I am horrified that a rich buffoon can insult an entire ethnic group in America and people will actually still vote for him, but I am grateful because I have a soft bed to sleep in tonight
I am saddened that no matter what I do, I can’t save people from taking their lives, from lying to me to get drugs, or protect them from people who take advantage and manipulate them, but I am grateful for my new therapist Claire
I am saddened that no matter how hard I try to be a good parent, my children will often be too busy to see me as much as I would like to see them, but I can be grateful for the friends who want to spend time with me.
I am angry that people in my family can choose to engage in bad behavior towards each other that makes my life more painful, difficult and complicated, but I can choose to love them anyway in spite of what they do.

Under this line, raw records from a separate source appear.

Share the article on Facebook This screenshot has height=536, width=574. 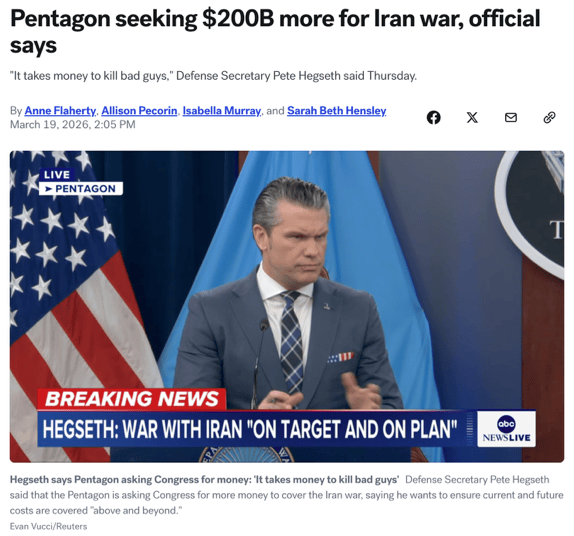(433, 118)
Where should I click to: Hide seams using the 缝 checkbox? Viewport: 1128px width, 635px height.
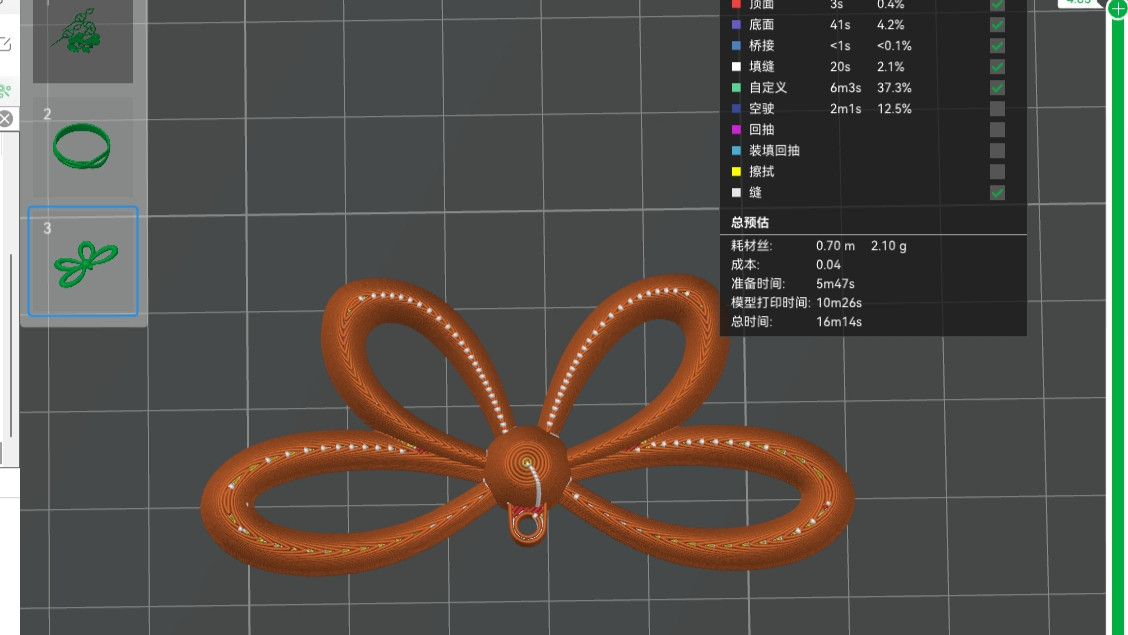click(x=997, y=193)
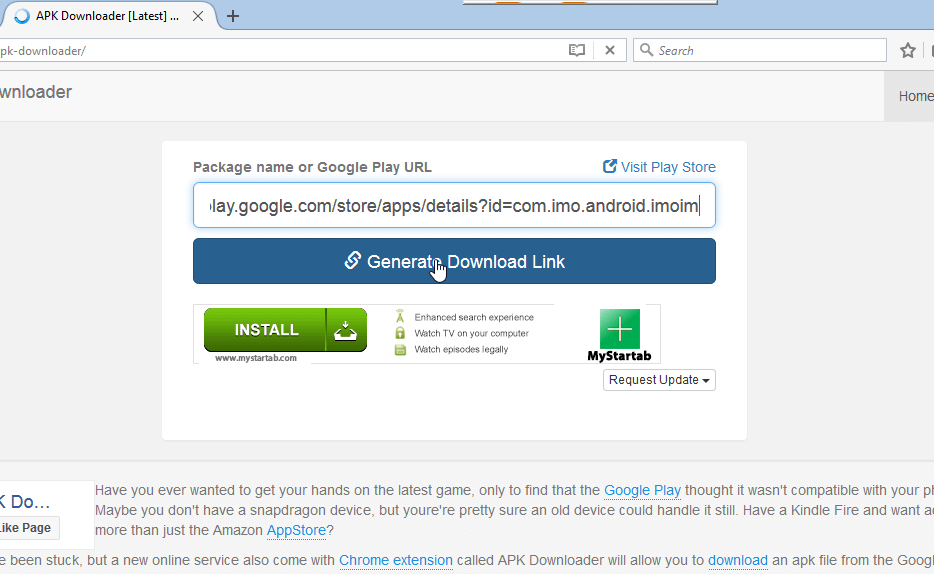Image resolution: width=934 pixels, height=574 pixels.
Task: Click the search magnifier icon
Action: pos(646,50)
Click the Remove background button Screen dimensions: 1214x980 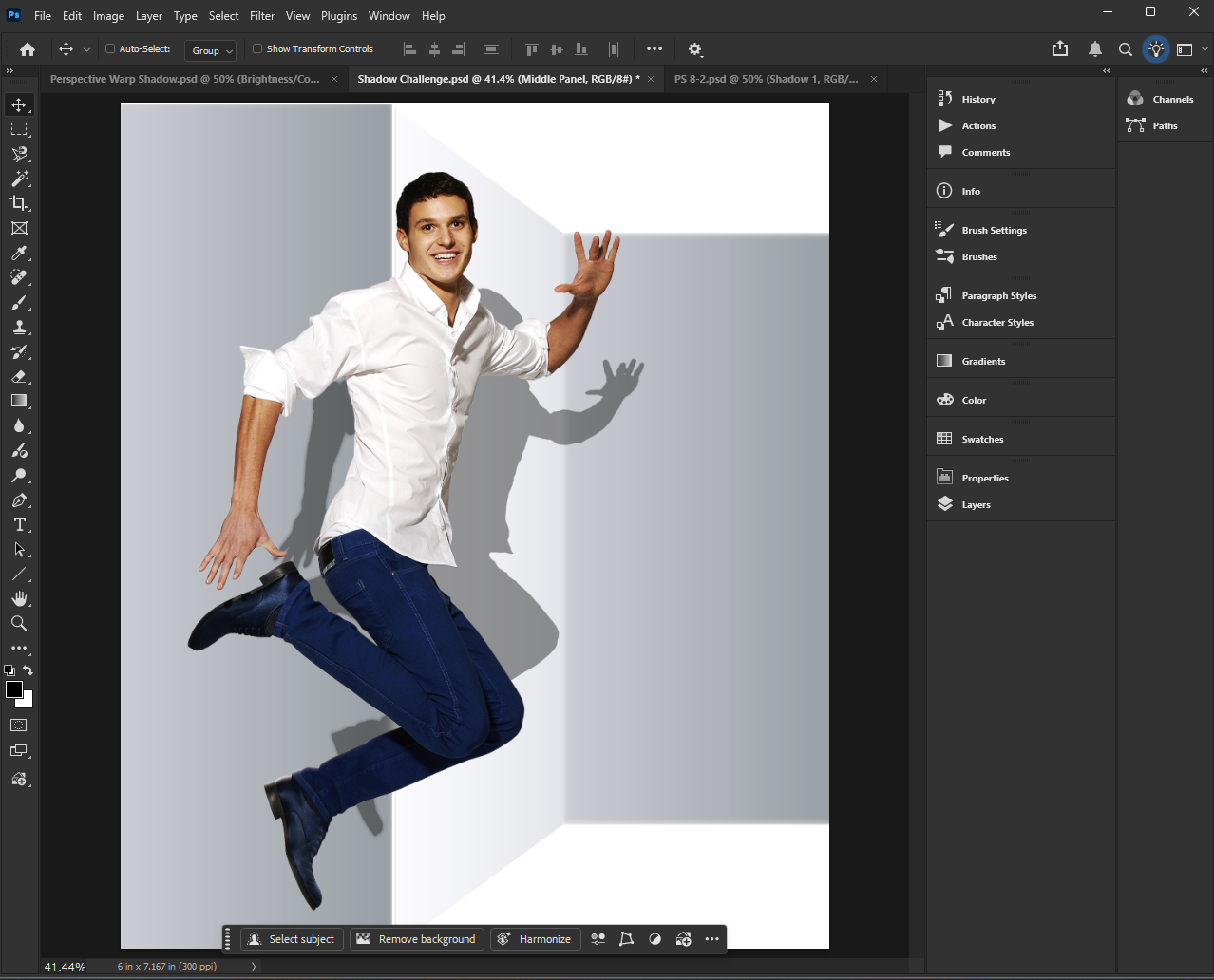(416, 938)
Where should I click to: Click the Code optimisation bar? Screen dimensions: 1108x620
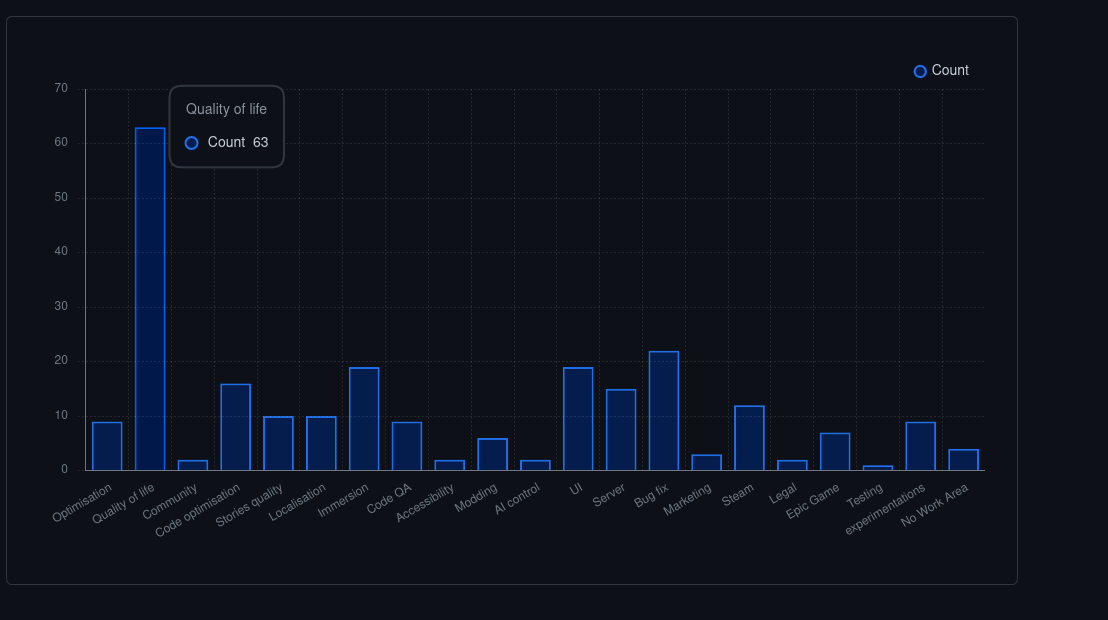pos(236,427)
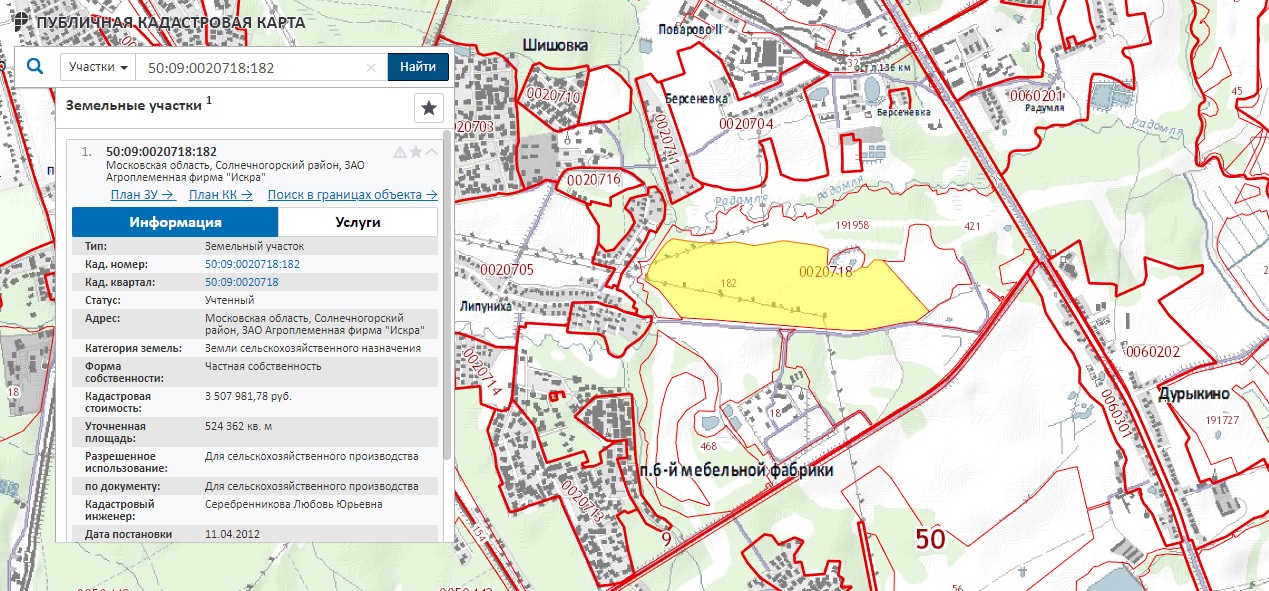
Task: Click the warning triangle icon on result
Action: click(x=400, y=152)
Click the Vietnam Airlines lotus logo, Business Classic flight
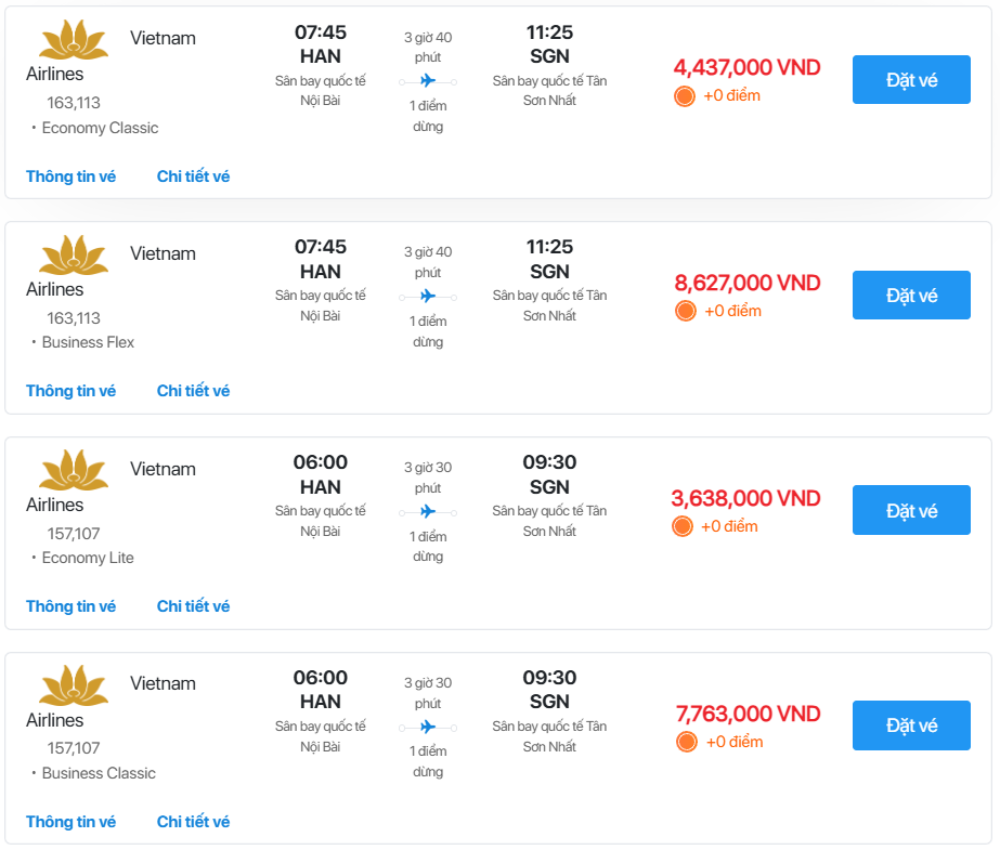The height and width of the screenshot is (850, 1000). click(x=73, y=685)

I can think of the thousands living in Haiti in tents and be more grateful for my home, no matter how humble it may be. I can be frustrated by the lack of opportunities for many in our country but I can look at Bangladesh and be grateful our young daughters aren’t married off at 13 because their families can’t afford to feed them. I am so lucky that I can go to yoga and breathe away my worries and stress. I am so lucky I can go into a bathroom with running water and I have a flush toilet. What luxuries we live with. How lucky we really are. Our concerns look pitiful when we look at what others have to deal with in other parts of the world. But if I’m not careful, I can get buried in my problems. I have that choice, and when I think about what luxuries we are get to live with in the US, I am grateful, and being thankful for flush toilets always makes me smile.